# [Short task]
Edit the lines below so that every "Where should I click to" becomes "Which spot should I click to", and keep everything else the same.

# [Data supplied]
***
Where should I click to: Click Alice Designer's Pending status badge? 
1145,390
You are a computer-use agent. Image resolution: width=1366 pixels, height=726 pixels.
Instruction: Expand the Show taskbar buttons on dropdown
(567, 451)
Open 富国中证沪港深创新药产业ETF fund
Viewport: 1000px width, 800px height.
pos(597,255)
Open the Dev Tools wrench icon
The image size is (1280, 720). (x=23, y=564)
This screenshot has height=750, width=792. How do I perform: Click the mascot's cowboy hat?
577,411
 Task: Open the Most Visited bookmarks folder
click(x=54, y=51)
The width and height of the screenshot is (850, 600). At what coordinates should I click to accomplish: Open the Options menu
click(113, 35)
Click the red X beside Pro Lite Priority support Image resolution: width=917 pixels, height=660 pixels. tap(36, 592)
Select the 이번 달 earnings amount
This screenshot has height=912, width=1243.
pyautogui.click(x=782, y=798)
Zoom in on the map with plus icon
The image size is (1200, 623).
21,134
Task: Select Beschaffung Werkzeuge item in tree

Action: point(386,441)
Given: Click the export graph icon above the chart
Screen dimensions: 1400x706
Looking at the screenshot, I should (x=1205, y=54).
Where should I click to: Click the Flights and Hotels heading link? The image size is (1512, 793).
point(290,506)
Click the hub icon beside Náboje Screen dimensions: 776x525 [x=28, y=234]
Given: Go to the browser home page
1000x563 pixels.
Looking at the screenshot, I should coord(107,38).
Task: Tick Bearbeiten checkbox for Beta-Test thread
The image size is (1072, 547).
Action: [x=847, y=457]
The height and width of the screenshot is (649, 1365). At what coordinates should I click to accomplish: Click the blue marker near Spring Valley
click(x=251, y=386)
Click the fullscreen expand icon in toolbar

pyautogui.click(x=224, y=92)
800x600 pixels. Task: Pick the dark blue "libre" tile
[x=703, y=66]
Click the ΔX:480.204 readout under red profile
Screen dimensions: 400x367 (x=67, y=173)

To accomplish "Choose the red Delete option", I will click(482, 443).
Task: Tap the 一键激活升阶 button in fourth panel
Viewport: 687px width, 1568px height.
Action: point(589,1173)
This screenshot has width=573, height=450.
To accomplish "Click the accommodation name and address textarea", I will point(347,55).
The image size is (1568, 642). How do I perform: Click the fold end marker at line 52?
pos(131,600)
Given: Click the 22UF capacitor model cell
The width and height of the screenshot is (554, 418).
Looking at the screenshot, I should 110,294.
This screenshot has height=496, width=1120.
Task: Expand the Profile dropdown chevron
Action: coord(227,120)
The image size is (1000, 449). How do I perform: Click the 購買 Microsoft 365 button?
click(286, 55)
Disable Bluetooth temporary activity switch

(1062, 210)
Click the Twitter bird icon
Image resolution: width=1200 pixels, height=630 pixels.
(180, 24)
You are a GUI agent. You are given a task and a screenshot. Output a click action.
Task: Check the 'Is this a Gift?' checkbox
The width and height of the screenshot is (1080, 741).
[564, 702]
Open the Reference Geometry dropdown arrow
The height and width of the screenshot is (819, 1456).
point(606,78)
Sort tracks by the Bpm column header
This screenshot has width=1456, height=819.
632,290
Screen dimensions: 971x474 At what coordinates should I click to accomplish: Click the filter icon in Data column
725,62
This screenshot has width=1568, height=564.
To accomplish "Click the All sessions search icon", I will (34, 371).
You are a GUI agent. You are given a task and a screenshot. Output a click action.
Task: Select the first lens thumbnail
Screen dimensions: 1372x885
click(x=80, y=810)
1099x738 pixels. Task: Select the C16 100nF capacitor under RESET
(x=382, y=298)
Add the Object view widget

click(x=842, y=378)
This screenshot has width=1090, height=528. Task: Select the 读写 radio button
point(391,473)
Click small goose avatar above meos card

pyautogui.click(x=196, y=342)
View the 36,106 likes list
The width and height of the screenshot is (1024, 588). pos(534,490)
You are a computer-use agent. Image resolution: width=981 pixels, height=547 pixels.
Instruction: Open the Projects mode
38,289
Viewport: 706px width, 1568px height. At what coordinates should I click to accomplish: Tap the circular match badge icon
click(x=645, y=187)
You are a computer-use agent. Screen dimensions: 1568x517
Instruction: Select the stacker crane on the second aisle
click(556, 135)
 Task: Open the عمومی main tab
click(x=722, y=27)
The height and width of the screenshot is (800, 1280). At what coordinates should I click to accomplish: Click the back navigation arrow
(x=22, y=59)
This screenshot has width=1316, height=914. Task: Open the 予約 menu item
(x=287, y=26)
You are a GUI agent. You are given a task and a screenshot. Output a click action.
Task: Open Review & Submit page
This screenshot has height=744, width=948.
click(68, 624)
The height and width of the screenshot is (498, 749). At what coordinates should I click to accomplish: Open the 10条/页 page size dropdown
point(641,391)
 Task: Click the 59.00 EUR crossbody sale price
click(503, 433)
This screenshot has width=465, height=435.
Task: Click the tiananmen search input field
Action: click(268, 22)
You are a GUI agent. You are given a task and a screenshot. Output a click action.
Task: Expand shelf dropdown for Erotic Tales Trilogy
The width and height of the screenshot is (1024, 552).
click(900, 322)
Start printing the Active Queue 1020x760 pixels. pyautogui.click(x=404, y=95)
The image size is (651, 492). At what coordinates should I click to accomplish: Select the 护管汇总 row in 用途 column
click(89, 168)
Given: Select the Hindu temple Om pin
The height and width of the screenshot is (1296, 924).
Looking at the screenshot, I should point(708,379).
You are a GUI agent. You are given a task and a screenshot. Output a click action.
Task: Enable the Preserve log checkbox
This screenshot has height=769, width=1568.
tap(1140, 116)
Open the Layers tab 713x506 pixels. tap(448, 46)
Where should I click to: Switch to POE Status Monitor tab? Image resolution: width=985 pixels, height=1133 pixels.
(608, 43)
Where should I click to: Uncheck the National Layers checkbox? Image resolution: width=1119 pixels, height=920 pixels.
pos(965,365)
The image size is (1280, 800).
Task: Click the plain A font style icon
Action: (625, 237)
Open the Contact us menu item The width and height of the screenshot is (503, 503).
***
# [Completed task]
Which spot should I click to: Click Alice Designer's Pending status badge? 
1145,390
You are a computer-use agent. Image resolution: width=1366 pixels, height=726 pixels.
Instruction: Expand the Show taskbar buttons on dropdown
(567, 451)
Open 富国中证沪港深创新药产业ETF fund
Viewport: 1000px width, 800px height.
pos(597,255)
Open the Dev Tools wrench icon
The image size is (1280, 720). (x=23, y=564)
This screenshot has height=750, width=792. How do I perform: Click the mascot's cowboy hat?
577,411
 Task: Open the Most Visited bookmarks folder
click(x=54, y=51)
The width and height of the screenshot is (850, 600). At what coordinates should I click to accomplish: Open the Options menu
click(113, 35)
Click the red X beside Pro Lite Priority support Image resolution: width=917 pixels, height=660 pixels. tap(36, 592)
Select the 이번 달 earnings amount
This screenshot has height=912, width=1243.
pyautogui.click(x=782, y=798)
Zoom in on the map with plus icon
The image size is (1200, 623).
21,134
Task: Select Beschaffung Werkzeuge item in tree

Action: point(386,441)
Given: Click the export graph icon above the chart
Screen dimensions: 1400x706
Looking at the screenshot, I should (x=1205, y=54).
Which spot should I click to: Click the Flights and Hotels heading link? The image size is (1512, 793).
point(290,506)
Click the hub icon beside Náboje Screen dimensions: 776x525 [x=28, y=234]
Given: Go to the browser home page
1000x563 pixels.
Looking at the screenshot, I should coord(107,38).
Task: Tick Bearbeiten checkbox for Beta-Test thread
The image size is (1072, 547).
Action: [x=847, y=457]
The height and width of the screenshot is (649, 1365). At what coordinates should I click to accomplish: Click the blue marker near Spring Valley
click(x=251, y=386)
Click the fullscreen expand icon in toolbar

pyautogui.click(x=224, y=92)
800x600 pixels. Task: Pick the dark blue "libre" tile
[x=703, y=66]
Click the ΔX:480.204 readout under red profile
Screen dimensions: 400x367 (x=67, y=173)

To accomplish "Choose the red Delete option", I will click(482, 443).
Task: Tap the 一键激活升阶 button in fourth panel
Viewport: 687px width, 1568px height.
Action: point(589,1173)
This screenshot has width=573, height=450.
To accomplish "Click the accommodation name and address textarea", I will point(347,55).
The image size is (1568, 642). How do I perform: Click the fold end marker at line 52?
pos(131,600)
Given: Click the 22UF capacitor model cell
The width and height of the screenshot is (554, 418).
Looking at the screenshot, I should 110,294.
This screenshot has height=496, width=1120.
Task: Expand the Profile dropdown chevron
Action: coord(227,120)
The image size is (1000, 449). How do I perform: Click the 購買 Microsoft 365 button?
click(286, 55)
Disable Bluetooth temporary activity switch

(1062, 210)
Click the Twitter bird icon
Image resolution: width=1200 pixels, height=630 pixels.
(180, 24)
You are a GUI agent. You are given a task and a screenshot. Output a click action.
Task: Check the 'Is this a Gift?' checkbox
The width and height of the screenshot is (1080, 741).
[564, 702]
Open the Reference Geometry dropdown arrow
The height and width of the screenshot is (819, 1456).
point(606,78)
Sort tracks by the Bpm column header
This screenshot has width=1456, height=819.
632,290
Screen dimensions: 971x474 At what coordinates should I click to accomplish: Click the filter icon in Data column
725,62
This screenshot has width=1568, height=564.
To accomplish "Click the All sessions search icon", I will (34, 371).
You are a GUI agent. You are given a task and a screenshot. Output a click action.
Task: Select the first lens thumbnail
Screen dimensions: 1372x885
click(x=80, y=810)
1099x738 pixels. Task: Select the C16 100nF capacitor under RESET
(x=382, y=298)
Add the Object view widget

click(x=842, y=378)
This screenshot has width=1090, height=528. Task: Select the 读写 radio button
point(391,473)
Click small goose avatar above meos card

pyautogui.click(x=196, y=342)
View the 36,106 likes list
The width and height of the screenshot is (1024, 588). pos(534,490)
You are a computer-use agent. Image resolution: width=981 pixels, height=547 pixels.
Instruction: Open the Projects mode
38,289
Viewport: 706px width, 1568px height. At what coordinates should I click to accomplish: Tap the circular match badge icon
click(x=645, y=187)
You are a computer-use agent. Screen dimensions: 1568x517
Instruction: Select the stacker crane on the second aisle
click(556, 135)
 Task: Open the عمومی main tab
click(x=722, y=27)
The height and width of the screenshot is (800, 1280). At what coordinates should I click to accomplish: Click the back navigation arrow
(x=22, y=59)
This screenshot has width=1316, height=914. Task: Open the 予約 menu item
(x=287, y=26)
You are a GUI agent. You are given a task and a screenshot. Output a click action.
Task: Open Review & Submit page
This screenshot has height=744, width=948.
click(68, 624)
The height and width of the screenshot is (498, 749). At what coordinates should I click to accomplish: Open the 10条/页 page size dropdown
point(641,391)
 Task: Click the 59.00 EUR crossbody sale price
click(503, 433)
This screenshot has width=465, height=435.
Task: Click the tiananmen search input field
Action: click(268, 22)
You are a GUI agent. You are given a task and a screenshot. Output a click action.
Task: Expand shelf dropdown for Erotic Tales Trilogy
The width and height of the screenshot is (1024, 552).
click(900, 322)
Start printing the Active Queue 1020x760 pixels. pyautogui.click(x=404, y=95)
The image size is (651, 492). At what coordinates should I click to accomplish: Select the 护管汇总 row in 用途 column
click(89, 168)
Given: Select the Hindu temple Om pin
The height and width of the screenshot is (1296, 924).
Looking at the screenshot, I should point(708,379).
You are a GUI agent. You are given a task and a screenshot. Output a click action.
Task: Enable the Preserve log checkbox
This screenshot has height=769, width=1568.
tap(1140, 116)
Open the Layers tab 713x506 pixels. tap(448, 46)
Which spot should I click to: Switch to POE Status Monitor tab? Image resolution: width=985 pixels, height=1133 pixels.
(608, 43)
Which spot should I click to: Uncheck the National Layers checkbox? Image resolution: width=1119 pixels, height=920 pixels.
pos(965,365)
The image size is (1280, 800).
Task: Click the plain A font style icon
Action: (625, 237)
Open the Contact us menu item The width and height of the screenshot is (503, 503).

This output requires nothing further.